Copy out, exactly as written, only the line containing "Given: Edit the 7687 books row entry" and the lines after it through the end of the records.

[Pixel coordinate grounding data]
━━━━━━━━

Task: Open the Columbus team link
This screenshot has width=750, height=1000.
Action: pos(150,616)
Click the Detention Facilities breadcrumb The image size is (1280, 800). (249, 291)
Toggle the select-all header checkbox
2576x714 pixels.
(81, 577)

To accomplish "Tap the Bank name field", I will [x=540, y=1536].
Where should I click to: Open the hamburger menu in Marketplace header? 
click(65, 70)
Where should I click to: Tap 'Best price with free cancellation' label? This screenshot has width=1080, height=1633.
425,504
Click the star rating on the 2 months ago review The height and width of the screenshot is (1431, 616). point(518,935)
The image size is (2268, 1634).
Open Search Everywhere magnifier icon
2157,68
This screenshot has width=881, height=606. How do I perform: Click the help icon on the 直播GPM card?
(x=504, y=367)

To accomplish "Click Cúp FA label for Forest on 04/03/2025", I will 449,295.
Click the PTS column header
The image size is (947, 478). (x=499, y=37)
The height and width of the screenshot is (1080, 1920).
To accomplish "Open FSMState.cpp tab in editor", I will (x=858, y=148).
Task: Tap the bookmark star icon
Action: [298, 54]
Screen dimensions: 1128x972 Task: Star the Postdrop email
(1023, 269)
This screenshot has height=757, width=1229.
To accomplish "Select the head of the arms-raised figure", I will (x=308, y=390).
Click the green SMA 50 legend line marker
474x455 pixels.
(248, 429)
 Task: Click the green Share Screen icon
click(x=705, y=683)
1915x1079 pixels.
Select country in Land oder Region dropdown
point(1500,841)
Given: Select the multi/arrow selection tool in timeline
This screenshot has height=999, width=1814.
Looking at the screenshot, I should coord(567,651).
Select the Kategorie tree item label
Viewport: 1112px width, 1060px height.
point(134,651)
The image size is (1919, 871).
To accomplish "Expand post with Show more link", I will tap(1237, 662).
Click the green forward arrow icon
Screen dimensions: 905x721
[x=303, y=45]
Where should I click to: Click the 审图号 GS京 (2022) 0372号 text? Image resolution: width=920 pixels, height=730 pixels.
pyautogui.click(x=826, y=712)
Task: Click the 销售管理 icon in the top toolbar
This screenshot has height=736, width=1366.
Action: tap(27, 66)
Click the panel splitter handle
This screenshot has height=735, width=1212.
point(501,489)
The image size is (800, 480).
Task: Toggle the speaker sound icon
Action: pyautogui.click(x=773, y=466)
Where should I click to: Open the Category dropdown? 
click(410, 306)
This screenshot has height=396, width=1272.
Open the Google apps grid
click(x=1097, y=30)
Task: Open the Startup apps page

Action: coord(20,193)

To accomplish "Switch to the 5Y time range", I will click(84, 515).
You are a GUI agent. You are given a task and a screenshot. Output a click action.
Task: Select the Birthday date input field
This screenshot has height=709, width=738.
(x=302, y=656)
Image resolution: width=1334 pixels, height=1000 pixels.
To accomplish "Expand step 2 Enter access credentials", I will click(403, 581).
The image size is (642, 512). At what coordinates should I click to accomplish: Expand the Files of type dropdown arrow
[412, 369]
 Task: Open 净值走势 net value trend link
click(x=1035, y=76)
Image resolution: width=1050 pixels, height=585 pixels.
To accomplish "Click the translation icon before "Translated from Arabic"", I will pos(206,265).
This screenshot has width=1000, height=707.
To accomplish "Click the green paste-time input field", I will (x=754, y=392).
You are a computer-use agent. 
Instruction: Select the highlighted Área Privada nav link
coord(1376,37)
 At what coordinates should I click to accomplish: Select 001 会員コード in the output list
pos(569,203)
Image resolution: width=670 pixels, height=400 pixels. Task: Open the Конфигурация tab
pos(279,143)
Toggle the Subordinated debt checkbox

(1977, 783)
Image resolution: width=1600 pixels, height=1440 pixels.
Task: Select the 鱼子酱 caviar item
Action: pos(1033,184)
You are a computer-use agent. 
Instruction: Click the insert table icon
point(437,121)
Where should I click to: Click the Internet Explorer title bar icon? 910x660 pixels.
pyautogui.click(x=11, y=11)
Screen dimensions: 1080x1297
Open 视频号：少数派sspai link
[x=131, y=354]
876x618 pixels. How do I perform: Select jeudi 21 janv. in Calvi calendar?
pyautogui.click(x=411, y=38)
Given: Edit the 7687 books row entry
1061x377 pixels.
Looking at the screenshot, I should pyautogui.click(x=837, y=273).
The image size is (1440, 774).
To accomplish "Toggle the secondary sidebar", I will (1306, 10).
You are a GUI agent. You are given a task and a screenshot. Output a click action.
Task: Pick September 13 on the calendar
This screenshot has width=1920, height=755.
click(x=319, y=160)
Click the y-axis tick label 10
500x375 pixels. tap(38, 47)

━━━━━━━━

FINAL ANSWER>
Given: Edit the 7687 books row entry
1061x377 pixels.
Looking at the screenshot, I should pyautogui.click(x=837, y=273).
The image size is (1440, 774).
To accomplish "Toggle the secondary sidebar", I will (1306, 10).
You are a GUI agent. You are given a task and a screenshot. Output a click action.
Task: Pick September 13 on the calendar
This screenshot has width=1920, height=755.
click(x=319, y=160)
Click the y-axis tick label 10
500x375 pixels. tap(38, 47)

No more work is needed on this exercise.